The legislative environment in 2015 saw many tax law changes affecting small businesses, including two that particularly affect S corporations. If you’re the owner of an S corporation, here’s what you should do to get your business taxes in order for Uncle Sam.
Once you’re done reading, you can download our tax filing infographic, which includes important filing dates for your required forms specifically for S corporations.
Don’t Put Off Filing Taxes
First, file on time, which for S corporations means March 15. You’ll file Form 1120S and give each shareholder a copy of Schedule K-1 (Form 1120S). Don’t confuse this with Schedule K-1 (Form 1065), which is for partnerships. Your shareholders should also be prepared to use their Schedule K-1 to account for their share of the business’ taxes.
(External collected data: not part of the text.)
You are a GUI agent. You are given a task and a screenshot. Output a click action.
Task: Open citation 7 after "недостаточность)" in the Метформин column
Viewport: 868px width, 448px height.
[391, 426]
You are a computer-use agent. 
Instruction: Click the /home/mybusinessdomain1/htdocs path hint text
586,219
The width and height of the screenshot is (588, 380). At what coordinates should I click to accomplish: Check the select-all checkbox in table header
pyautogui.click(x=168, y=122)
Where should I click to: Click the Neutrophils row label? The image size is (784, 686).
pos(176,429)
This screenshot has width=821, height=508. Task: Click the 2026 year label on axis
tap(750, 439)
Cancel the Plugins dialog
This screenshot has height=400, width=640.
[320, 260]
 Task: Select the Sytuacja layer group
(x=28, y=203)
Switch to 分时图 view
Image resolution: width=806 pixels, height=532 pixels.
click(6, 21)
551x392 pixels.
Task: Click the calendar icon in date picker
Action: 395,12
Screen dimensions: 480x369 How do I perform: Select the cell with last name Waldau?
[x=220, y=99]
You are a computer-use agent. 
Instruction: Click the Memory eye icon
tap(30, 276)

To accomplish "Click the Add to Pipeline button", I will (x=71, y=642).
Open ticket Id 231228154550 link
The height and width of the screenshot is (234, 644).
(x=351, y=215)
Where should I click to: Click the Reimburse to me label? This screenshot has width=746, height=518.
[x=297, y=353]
If you can’t file on time, request an automatic six-month extension by March 15 using Form 7004, and pay what you estimate you will owe.
Second, keep good records. Because of the tax advantages they enjoy, S corporations are more likely to be audited than many other business entities, so it’s especially important to maintain backup documentation for any business deductions you take.
To stay on the right side of the law, remember that S corporations cannot deduct the cost of health insurance premiums for shareholder-employees who own more than 2% of the company. It’s also critical to pay yourself a reasonable salary and to abide by IRS guidelines regarding the number and type of shareholders an S corp is allowed.
The PATH Act Changes
It’s critically important to understand how tax law changes affect your business. The Protecting Americans from Tax Hikes Act of 2015 (the PATH Act) extended and made permanent a number of tax changes, including two specific to S corporations:
Basis Adjustment to Stock of S Corporations Making Charitable Contributions of Property
When an S corporation makes a contribution to charity, that contribution “flows through” to the S corporation’s shareholders, who have to adjust their stock basis accordingly. For tax years beginning after December 31, 2014, a shareholder’s basis in the stock of an S corporation is reduced by the shareholder’s pro-rata share of the adjusted basis of the property contributed.
Permanent Reduction in Built-in Gains (BIG) Tax
If a C corporation converts to S corporation status, it will owe a built-in gains tax on any assets of the C corporation that it sells within five years (this previously was 10 years). The new law is retroactive to the start of 2015.
In addition to the specific updates mentioned above, the PATH Act changes affect small businesses in the following ways:
If your business purchases a long-term asset, you can deduct a large part of its cost in the year of purchase. The bonus depreciation has been retroactively extended from January 1, 2015, through 2019, although it will be phased out as follows:
- 2015 through 2017: 50%
- 2018: 40%
- 2019: 30%
Section 179 Expensing Limit
Section 179 of the Tax Code allows businesses to deduct the cost of new or used tangible personal business property, up to an annual limit, in a single year. Retroactive to January 1, 2015, the Section 179 annual limit is now $500,000. Business owners can purchase up to $2 million worth of qualifying business property each year.
First-Year Depreciation of Business Vehicles
If you claim 50% bonus depreciation for business vehicles placed into service in 2015, the annual limit on first-year depreciation is increased by $8,000.
Work Opportunity Tax Credit
Tax credits for hiring members of targeted groups, including military veterans, people who receive welfare and food stamps, people with disabilities, low-income ex-felons and high-risk young people, are extended through 2019. A wage credit for hiring active-duty members of the military has been made permanent.
Improvements to Qualified Real Property
For 2015, up to $250,000 worth of improvements to qualified lease, retail and restaurant property can be deducted under Section 179; the remaining cost is deductible over 15 years. In 2016, the maximum Section 179 deduction for this type of property increases to $500,000.
There may also be tax law changes in your state, which you should discuss with your tax advisor.
Healthcare and Retirement
How will the Affordable Care Act (ACA) affect your taxes this year? You can take the small employer health insurance credit (though the definition of small employer has changed in recent years) if you pay at least half the cost of healthcare coverage for your staff.
Employer reporting rules have also changed. If you are considered a “large employer,” meaning you have 50 or more full-time employees, including full-time equivalent employees, you have to file informational returns with the IRS reporting health insurance coverage and issue Form 1095-C to employees. If you have multiple locations, or even multiple businesses, you must aggregate all of your employees to arrive at your reporting total.
Finally, consider setting up a Simplified Employee Pension (SEP) plan to cut your taxes. You can do this whether you’re incorporated, unincorporated or self-employed if you don’t have a retirement plan in place. You’ll have to make contributions toward employees’ plans, but you’ll get a nifty tax deduction when you file.